Он сделал глубокий вдох, втянув в себя сырой воздух, и пристально посмотрел на поля за невысокой каменной стеной – моросящий дождь окутал их дымкой. После обеда была короткая передышка, в половине второго опять дежурство в конюшне, затем тренировочные занятия до четырех, а это была настоящая пытка, после которой ломило все кости. В четыре часа выдавали продукты, привозили почту, затем снова дежурство в конюшне, после те, кому не повезло, отправлялись стоять на посту. В это время остальные, свободные от дежурства, собирались за кружкой пива или вина, играли в карты, писали письма…
Гумберт как-то понял, что эта примитивная, тупая жизнь, которую он так ненавидел, вообще-то была привилегией. Безопасное место, вдалеке от окопов и гранатного огня, прибежище перед лицом смерти и ужаса. Но теперь все это закончится. Его догоняет война, настоящая война.
Серая водяная крыса пробралась из ближних окопов к навозной куче. Он видел ее блестящую мохнатую шкуру, маленькие лапки, длинный лысый хвост. Порывшись лапками в навозе, она погрызла гнилую капустную кочерыжку и вмиг исчезла, как только кто-то открыл дверь избы.

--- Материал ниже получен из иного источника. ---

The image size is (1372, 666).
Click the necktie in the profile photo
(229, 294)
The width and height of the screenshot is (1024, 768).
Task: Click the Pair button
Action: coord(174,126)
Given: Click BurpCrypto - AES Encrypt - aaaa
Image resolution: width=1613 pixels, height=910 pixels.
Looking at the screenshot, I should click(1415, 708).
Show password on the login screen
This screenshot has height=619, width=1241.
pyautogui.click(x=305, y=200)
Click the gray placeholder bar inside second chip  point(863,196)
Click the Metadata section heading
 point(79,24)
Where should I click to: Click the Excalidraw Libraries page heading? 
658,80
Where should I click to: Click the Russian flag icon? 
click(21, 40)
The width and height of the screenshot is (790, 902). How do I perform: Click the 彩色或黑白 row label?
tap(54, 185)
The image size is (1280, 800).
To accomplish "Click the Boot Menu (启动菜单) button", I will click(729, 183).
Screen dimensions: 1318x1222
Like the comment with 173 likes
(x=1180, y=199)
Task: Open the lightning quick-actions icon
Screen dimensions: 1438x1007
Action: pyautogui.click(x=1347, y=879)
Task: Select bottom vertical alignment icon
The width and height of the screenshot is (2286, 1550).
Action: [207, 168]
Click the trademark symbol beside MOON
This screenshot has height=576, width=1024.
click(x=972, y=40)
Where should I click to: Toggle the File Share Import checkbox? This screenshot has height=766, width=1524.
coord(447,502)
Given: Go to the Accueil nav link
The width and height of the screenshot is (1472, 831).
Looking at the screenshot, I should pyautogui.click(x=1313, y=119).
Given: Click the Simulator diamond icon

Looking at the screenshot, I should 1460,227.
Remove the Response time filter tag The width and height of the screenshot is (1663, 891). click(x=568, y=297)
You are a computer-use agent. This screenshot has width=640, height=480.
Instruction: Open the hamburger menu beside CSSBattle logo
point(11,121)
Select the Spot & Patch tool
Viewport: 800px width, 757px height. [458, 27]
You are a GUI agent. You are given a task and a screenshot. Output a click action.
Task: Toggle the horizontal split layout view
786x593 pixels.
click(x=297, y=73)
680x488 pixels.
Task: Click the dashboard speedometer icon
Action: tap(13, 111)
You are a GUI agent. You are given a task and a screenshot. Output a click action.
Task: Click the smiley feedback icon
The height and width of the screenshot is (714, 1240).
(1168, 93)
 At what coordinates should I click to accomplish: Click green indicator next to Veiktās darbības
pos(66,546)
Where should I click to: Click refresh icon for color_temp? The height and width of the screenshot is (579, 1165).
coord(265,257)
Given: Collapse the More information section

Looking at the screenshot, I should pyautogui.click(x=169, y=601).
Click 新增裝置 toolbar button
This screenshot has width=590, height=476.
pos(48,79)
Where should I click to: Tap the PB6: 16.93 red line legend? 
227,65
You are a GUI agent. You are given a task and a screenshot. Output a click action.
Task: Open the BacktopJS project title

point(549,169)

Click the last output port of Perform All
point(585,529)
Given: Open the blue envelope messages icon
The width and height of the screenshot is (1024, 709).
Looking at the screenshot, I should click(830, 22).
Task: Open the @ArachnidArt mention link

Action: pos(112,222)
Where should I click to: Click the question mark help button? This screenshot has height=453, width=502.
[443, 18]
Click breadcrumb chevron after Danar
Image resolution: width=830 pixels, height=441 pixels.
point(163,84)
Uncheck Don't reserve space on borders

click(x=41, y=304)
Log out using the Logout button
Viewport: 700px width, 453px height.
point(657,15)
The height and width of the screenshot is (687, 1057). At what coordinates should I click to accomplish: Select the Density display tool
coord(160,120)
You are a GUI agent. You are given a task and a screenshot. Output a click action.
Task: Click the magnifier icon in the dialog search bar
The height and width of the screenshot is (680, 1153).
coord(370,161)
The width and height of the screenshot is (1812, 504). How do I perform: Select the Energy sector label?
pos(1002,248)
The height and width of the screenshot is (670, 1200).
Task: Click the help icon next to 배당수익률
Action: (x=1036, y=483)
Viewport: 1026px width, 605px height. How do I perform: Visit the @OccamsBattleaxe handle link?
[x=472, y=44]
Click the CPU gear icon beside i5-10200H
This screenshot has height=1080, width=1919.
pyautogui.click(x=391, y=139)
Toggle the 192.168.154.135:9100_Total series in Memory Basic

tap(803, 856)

– Ну что? – спросил Вольтингер, на секунду остановившись рядом с Гумбертом и внимательно посмотрев на него. – Что, понос? Дрищешь? – Гумберт резко покачал головой. – Если не будет лучше, иди к доктору. А то еще притащишь нам бог знает что. Дизентерию или еще какую дрянь. Нам без надобности. – Он уставился на Гумберта, а когда тот ничего не ответил, ткнул его рукой в грудь. – Ну что, понятно, Седльмайер? Или у тебя еще и температура?
Гумберт не успел отпрянуть в сторону, как Вольтингер приложил ему ко лбу свою тяжелую руку. Пальцы у него были длинные, суховатые, с пожелтевшими ногтями, вероятно, давно пораженными грибком.
– Да нет у меня никакой температуры, – произнес Гумберт, отстраняясь. – Просто я не выношу это жирное блюдо, вот и все.
Вольтингер скорчил гримасу: ему явно не нравилось, что юный паренек снова и снова отстранялся от него.
– Уж слишком ты брезглив, – пробормотал он. – И ведешь себя, как маленькая девочка. Особенно во время помывки – никогда не снимешь штаны перед всеми. Ну, смотри, чтобы к дежурству ты снова был на ногах.
Гумберт никак не отреагировал. Кто такой этот Вольтингер? Такой же простой солдат, как и он сам. Он остановился, когда мимо него прошли три товарища, но по-дружески кивнул только Якову, что должно было означать: не беспокойся, со мной все в порядке. Яков Тиммерман тоже слегка улыбнулся и заковылял вслед за сослуживцами к коровнику. Неужели с этой опухшей ногой его пошлют в Верден? Нет, вряд ли.
Гумберт прислонился спиной к стене, так как почувствовал внезапную слабость, как будто у него буквально отнялись ноги, и ему пришлось быстренько присесть.